Massive WannaCry/Wcry Ransomware Attack Hits Various Countries

The ransom note demanded a payment of US$ 300 be made in Bitcoin; note that this ransom demand is already lower than the amount asked for in the earlier attacks. Aside from the initial attacks in the United Kingdom, other countries were also affected in large numbers.

Trend Micro detects the variants used in this attack as RANSOM_WANA.A and RANSOM_WCRY.I. Customers are already protected against this threat through Predictive Machine Learning and other relevant ransomware protection features found in Trend Micro XGen™ security.

[RELATED: Identify the gaps in your existing endpoint protection solution using the free Trend Micro Machine Learning Assessment tool.]

Infection Vector

The vulnerability used in this attack (code named EternalBlue) was among those leaked by the Shadow Brokers group that was allegedly stolen from the National Security Agency (NSA). The vulnerability was exploited to drop a file on the vulnerable system which would then be executed as a service.
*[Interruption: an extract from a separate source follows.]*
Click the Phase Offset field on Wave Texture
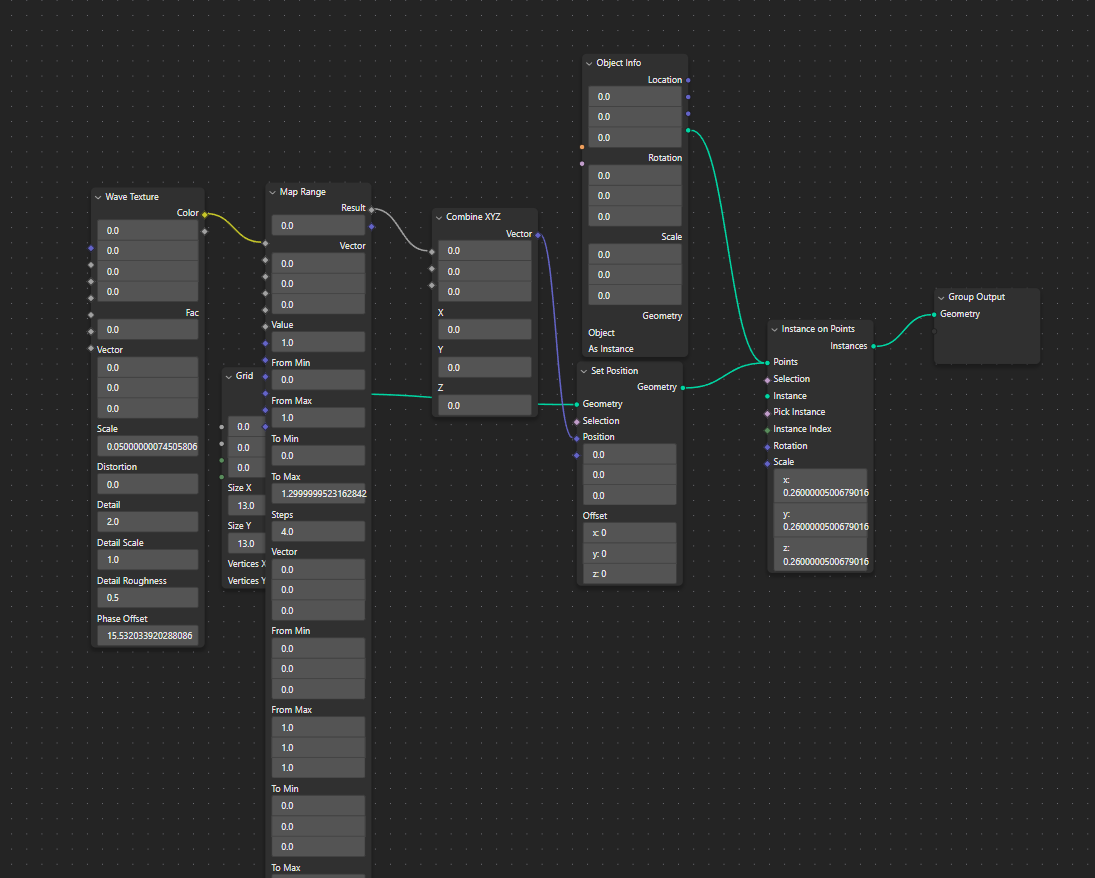The width and height of the screenshot is (1095, 878). [147, 635]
This would then drop the actual ransomware file onto the affected system, encrypting files with the .WNCRY extension. (A separate component file for displaying the ransom note would also be dropped.) Files with a total of 166 extensions, including those commonly used by Microsoft Office, databases, file archives, multimedia files, and various programming languages.
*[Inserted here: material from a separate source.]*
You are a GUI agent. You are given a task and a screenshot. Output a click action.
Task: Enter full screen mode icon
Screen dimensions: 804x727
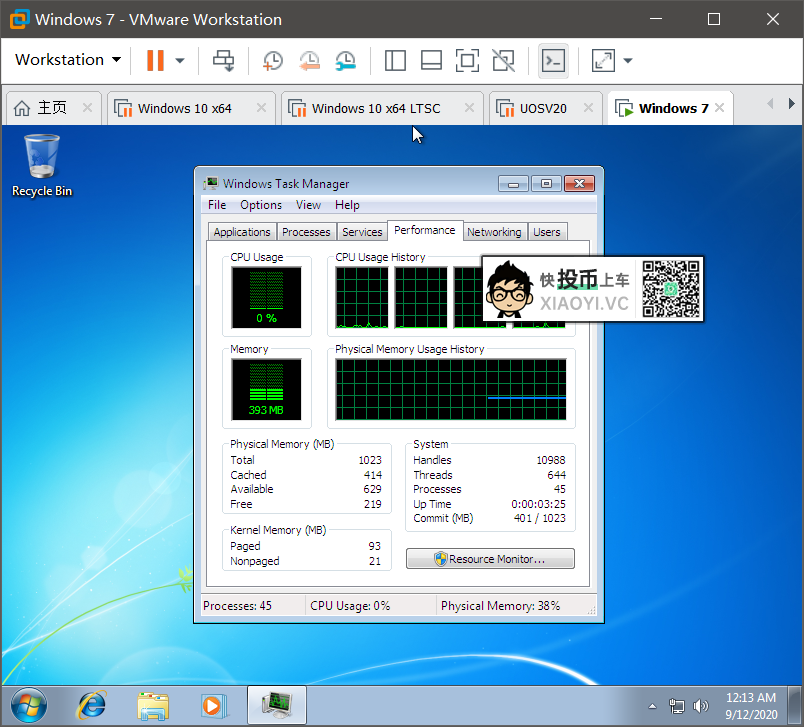[x=467, y=60]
Figure 1. Infection diagram

Figure 1. Infection diagram

Figure 2. Ransom note

Figure 2. Ransom note

Feedback from the Smart Protection Network indicates that aside from the United Kingdom, Taiwan, Chile and Japan were all significantly affected by this threat. India and the United States are also affected.

To spread to other systems, it uses the file that was dropped and run as a service. The service uses the name “Microsoft Security Center (2.0)“. This service scans for other SMB shares on the network, and uses the EternalBlue vulnerability to spread to other systems.

Figure 3. Added service

Figure 3. Added service

As we noted earlier, the SMBv1 vulnerability used in this attack was already patched in March by Microsoft. Even before that, in September 2016 Microsoft had strongly urged users to migrate away from SMBv1, which dates back to the early 1990s. US-CERT had issued similarly strong recommendations as well. Organizations that had followed best practices—both in patching and in proper configuration of SMB services—would not be affected by this attack.